● Request
According to the text on Lebanon, how many Syrians live in Lebanon?

Lebanon seemed to have recovered over the past year and a half from a series of bombings claimed by Sunni militant groups as revenge for the intervention by Hezbollah, the Lebanon-based Shiite militia, in the Syrian civil war to provide critical support for the Syrian government.

Some blamed news coverage for the perception that Beirut was still an active war zone. They cited headlines β€” including, briefly, a Times one that was soon changed to be more precise β€” that refer to the predominantly Shiite neighborhood where the bombing took place as a β€œstronghold” of the militia and political party Hezbollah.

That is hard to dispute in the political sense β€” Hezbollah controls security in the neighborhood and is highly popular there, along with the allied Amal party. But critics say the phrase risks portraying a busy civilian, residential and commercial district as a justifiable military target.

Meanwhile, Syrians fretted that the brunt of reaction to both attacks would fall on them. There are a million Syrians in Lebanon, a country of four million; some have become desperate enough to contemplate joining the accelerating flow of those taking smugglers’ boats to Europe.

But now, the attacks could rally political pressure in Europe to stop admitting them. When evidence emerged that at least one of the Paris attackers may have posed as an asylum seeker to reach Europe, some opponents of the migration quickly used that to argue for closing the doors.

That drew sharp reactions from Syrians, who said refugees were fleeing to Europe precisely to escape indiscriminate violence.

FM
Originally Posted by RiffRaff:

no comment!

 

How about some Lebanese flags to sympathize with the people of Lebanon?

Lebanon is ruled by clans each with their own flag and. That place is still to get it back to normal after decades of war. I always want to go to Lebanon but that will never be with one needing a "passport" to travel between the various fiefdoms.

● Provided material

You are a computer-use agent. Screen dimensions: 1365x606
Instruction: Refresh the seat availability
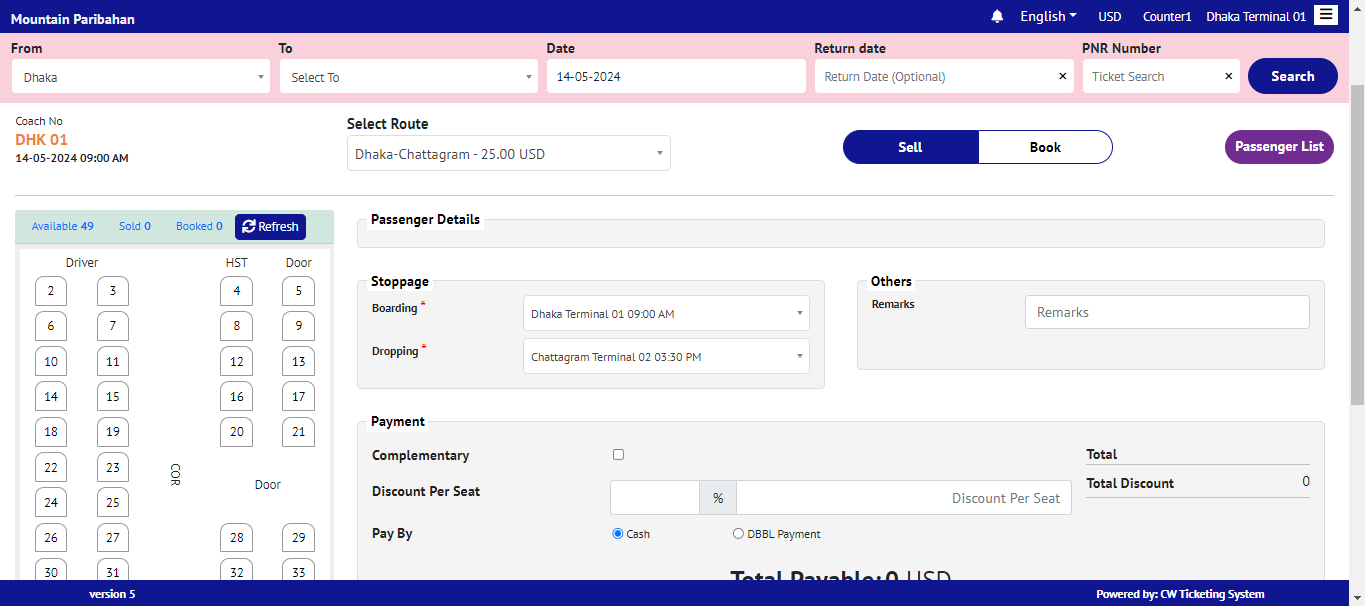270,227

● Result below
A million, in a country of four million.